### What to work on
The answer must be exactly the lines from the one containing "Open the brush 模式 blend mode dropdown" through the end of the material, with both ends kept and no other lines.

### Exercise material
Start of Block

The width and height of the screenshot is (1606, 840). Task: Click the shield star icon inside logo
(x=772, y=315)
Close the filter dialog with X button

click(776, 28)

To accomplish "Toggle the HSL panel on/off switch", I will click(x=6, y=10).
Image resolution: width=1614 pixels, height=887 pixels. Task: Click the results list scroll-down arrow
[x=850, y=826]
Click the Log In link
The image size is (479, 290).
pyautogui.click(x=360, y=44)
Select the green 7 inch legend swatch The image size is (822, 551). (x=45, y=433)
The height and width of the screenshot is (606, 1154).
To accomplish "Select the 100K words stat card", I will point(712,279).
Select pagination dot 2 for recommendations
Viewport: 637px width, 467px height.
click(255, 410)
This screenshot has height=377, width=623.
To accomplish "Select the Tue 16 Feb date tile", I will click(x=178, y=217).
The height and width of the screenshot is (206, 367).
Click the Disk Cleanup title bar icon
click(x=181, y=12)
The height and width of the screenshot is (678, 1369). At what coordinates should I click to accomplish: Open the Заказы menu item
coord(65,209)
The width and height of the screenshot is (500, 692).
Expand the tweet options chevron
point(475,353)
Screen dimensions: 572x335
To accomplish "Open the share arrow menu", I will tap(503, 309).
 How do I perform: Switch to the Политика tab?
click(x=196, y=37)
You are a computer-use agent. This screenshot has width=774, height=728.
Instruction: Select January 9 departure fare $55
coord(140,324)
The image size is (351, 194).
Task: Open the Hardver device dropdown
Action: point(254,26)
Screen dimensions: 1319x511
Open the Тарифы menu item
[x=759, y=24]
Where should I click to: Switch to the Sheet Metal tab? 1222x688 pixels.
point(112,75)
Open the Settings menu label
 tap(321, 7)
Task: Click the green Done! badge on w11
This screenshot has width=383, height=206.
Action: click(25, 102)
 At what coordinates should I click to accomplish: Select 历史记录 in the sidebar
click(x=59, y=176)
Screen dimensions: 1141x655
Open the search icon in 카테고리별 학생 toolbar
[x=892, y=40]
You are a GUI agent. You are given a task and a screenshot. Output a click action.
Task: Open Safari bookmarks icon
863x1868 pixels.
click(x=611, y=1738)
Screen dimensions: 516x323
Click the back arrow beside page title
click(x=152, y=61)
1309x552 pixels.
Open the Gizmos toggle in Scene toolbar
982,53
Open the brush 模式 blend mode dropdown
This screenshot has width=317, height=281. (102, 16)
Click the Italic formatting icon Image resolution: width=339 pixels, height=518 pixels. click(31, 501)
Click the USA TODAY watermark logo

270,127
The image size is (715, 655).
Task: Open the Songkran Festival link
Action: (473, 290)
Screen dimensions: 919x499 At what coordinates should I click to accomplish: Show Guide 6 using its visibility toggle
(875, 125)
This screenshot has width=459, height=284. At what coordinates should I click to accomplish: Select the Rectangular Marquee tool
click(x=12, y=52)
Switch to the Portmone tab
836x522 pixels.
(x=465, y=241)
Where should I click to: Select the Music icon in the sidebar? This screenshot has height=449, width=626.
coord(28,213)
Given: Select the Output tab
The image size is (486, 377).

End of Block

### Written response
Open the brush 模式 blend mode dropdown
This screenshot has width=317, height=281. (102, 16)
Click the Italic formatting icon Image resolution: width=339 pixels, height=518 pixels. click(31, 501)
Click the USA TODAY watermark logo

270,127
The image size is (715, 655).
Task: Open the Songkran Festival link
Action: (473, 290)
Screen dimensions: 919x499 At what coordinates should I click to accomplish: Show Guide 6 using its visibility toggle
(875, 125)
This screenshot has width=459, height=284. At what coordinates should I click to accomplish: Select the Rectangular Marquee tool
click(x=12, y=52)
Switch to the Portmone tab
836x522 pixels.
(x=465, y=241)
Where should I click to: Select the Music icon in the sidebar? This screenshot has height=449, width=626.
coord(28,213)
Given: Select the Output tab
The image size is (486, 377).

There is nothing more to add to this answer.